**THE EXERCISE:** Rewrite the lines from the one containing "This screenshot has width=1526, height=784." through the one containing "Action: [x=867, y=495]", replacing "OPEN TICKET" with "NEW TICKET" and leaving everything else unchanged.

**MATERIAL PROVIDED:**
****************

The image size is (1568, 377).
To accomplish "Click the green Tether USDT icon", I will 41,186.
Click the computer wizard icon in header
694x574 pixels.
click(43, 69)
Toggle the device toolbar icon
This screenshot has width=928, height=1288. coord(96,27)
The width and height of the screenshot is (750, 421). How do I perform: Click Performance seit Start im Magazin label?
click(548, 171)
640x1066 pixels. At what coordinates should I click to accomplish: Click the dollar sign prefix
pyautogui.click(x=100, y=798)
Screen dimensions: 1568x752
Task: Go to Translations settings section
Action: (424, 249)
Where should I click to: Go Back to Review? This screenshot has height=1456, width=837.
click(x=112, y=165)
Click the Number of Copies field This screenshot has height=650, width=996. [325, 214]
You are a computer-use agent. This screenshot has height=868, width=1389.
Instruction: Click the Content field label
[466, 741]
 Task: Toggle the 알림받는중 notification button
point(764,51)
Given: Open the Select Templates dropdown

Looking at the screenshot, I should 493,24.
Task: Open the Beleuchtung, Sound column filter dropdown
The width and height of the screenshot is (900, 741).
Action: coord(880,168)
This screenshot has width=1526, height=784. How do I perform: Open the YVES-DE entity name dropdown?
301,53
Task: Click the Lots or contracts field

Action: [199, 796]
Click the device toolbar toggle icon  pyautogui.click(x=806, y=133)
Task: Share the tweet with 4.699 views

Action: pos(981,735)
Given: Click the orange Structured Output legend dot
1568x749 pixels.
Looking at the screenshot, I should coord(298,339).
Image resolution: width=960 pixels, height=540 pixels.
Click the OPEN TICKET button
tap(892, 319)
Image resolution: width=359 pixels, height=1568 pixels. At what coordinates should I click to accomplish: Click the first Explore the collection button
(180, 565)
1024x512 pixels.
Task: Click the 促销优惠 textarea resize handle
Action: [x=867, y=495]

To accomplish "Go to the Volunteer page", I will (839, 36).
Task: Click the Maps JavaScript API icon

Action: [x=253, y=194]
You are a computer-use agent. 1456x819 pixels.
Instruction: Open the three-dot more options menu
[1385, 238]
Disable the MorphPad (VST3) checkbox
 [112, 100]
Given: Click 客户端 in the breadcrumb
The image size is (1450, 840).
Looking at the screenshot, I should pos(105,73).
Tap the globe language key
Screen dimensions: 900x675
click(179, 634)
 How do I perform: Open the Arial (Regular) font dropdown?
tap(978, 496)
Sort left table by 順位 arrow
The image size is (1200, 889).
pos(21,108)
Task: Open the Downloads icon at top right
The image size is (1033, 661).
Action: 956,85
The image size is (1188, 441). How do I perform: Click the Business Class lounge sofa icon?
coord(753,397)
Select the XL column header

****************

**ANSWER TO THE TASK:**
This screenshot has width=1526, height=784. How do I perform: Open the YVES-DE entity name dropdown?
301,53
Task: Click the Lots or contracts field

Action: [199, 796]
Click the device toolbar toggle icon  pyautogui.click(x=806, y=133)
Task: Share the tweet with 4.699 views

Action: pos(981,735)
Given: Click the orange Structured Output legend dot
1568x749 pixels.
Looking at the screenshot, I should coord(298,339).
Image resolution: width=960 pixels, height=540 pixels.
Click the NEW TICKET button
tap(892, 319)
Image resolution: width=359 pixels, height=1568 pixels. At what coordinates should I click to accomplish: Click the first Explore the collection button
(180, 565)
1024x512 pixels.
Task: Click the 促销优惠 textarea resize handle
Action: [x=867, y=495]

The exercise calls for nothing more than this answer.